Keberhasilan humanisasi segi ekonomi akan berdampak positif pada segi sosial. Bila setiap penduduk mempunyai akses yang sama di bidang ekonomi, maka hal itu akan mendorong sistem sosial yang humanis pula, hal ini dapat terjadi karena tidak ada lagi disparitas akses di setiap lini kebutuhan masyarakat.

Perlu Langkah Politis Menuju Kota Humanis

Salah satu keuntungan yang dimiliki oleh generasi sekarang adalah makin terbukanya ruang demokrasi bagi seluruh masyarakat. Hal ini berarti bahwa adanya keleluasaan dan penambahan akses politik bagi seluruh masyarakat. Maraknya organisasi-organisasi massa swadaya merupakan konsekuensi positif yang logis sebagai buntut dari fenomena ini. Lembaga Swadaya Masyarakat sebagai salah satu elemennya, mempunyai posisi strategis. Posisi strategis ini karena LSM dipandang sebagai organisasi penyadaran di tingkat grassroot dalam menguatkan bargaining positition masyarakat bawah. Semua ini dalam rangka memperbesar akses masyarakat bawah terhadap pembangunan.

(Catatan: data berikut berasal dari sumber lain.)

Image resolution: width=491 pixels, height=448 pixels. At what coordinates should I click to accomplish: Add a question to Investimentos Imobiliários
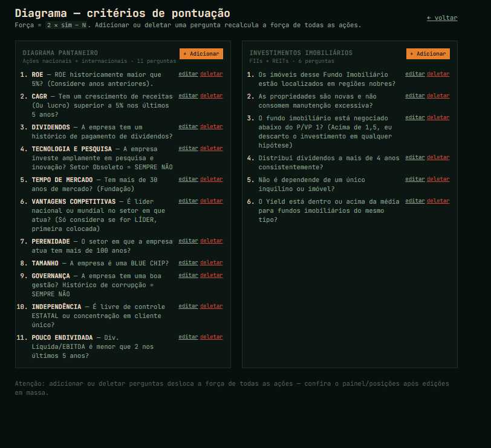(x=428, y=54)
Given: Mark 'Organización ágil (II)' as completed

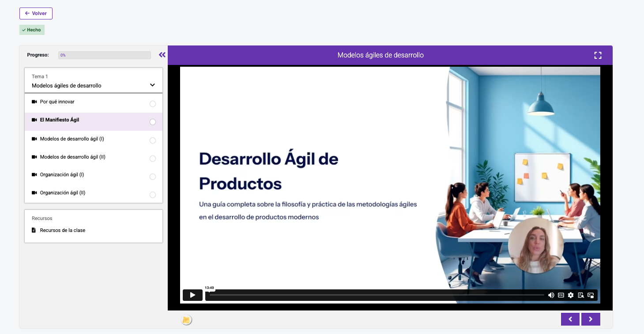Looking at the screenshot, I should pyautogui.click(x=153, y=195).
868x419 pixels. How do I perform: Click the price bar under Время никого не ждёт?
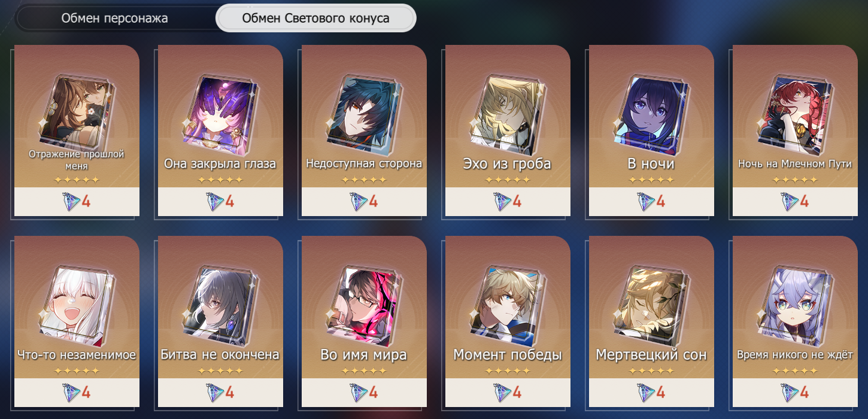point(795,393)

Pertanyaannya sekarang adalah apakah “ruang politis” untuk memperkuat akses ini dapat diterima secara cuma-cuma? Dari pihak pemerintah, sebenarnya “ruang politis” ini sudah diberikan. Hal ini seperti yang termaktub dalam Peraturan Menteri Dalam Negeri No 9 tahun 1998 yang mengatur tentang Tata Cara Partisipasi Masyarakat dalam Proses Pembangunan. Dari peraturan ini dapat ditarik kesimpulan awal bahwa Negara menjamin partisipasi masyarakat. Peluang politis ini harus segera ditindaklanjuti dengan aksi-aksi yang nyata. Aksi-aksi dari masyarakat yang menuntut diterapkannya konsep ini secara riil di lapangan.

Langkah politis dalam bentuk tuntutan keterlibatan masyarakat, terutama kaum miskin kota, dalam proses pembangunan harus segera ditempuh. Perjuangan partisipasi masyarakat dengan pendekatan politis merupakan salah satu cara untuk mendobrak kebuntuan akses masyarakat bawah terhadap proses pembangunan. Langkah awal yang masih realistis untuk mewujudkan langkah politis ini adalah dengan penguatan posisi masyarakat dalam konsolidasi pembangunan yang selama ini hanya didominasi oleh birokrasi dan pengusaha.

Langkah politis yang ditawarkan merupakan salah satu pendekatan alternatif. Langkah ini untuk mendobrak kebuntuan akses terhadap pembangunan yang dialami oleh kaum miskin kota. Pendekatan alternatif dalam konteks pembangunan ini sebagai jalan yang berakar dari bawah untuk mendekati cita-cita filosofis pembangunan kota. Bahwa kota dibangun untuk menyejahterakan masyarakat seluruh lapisan. Karena telah menjadi keresahan bersama ketika rumus-rumus pembangunan dan kerumitan grafik ekonometri tidak mampu membuka kebuntuan akses masyarakat.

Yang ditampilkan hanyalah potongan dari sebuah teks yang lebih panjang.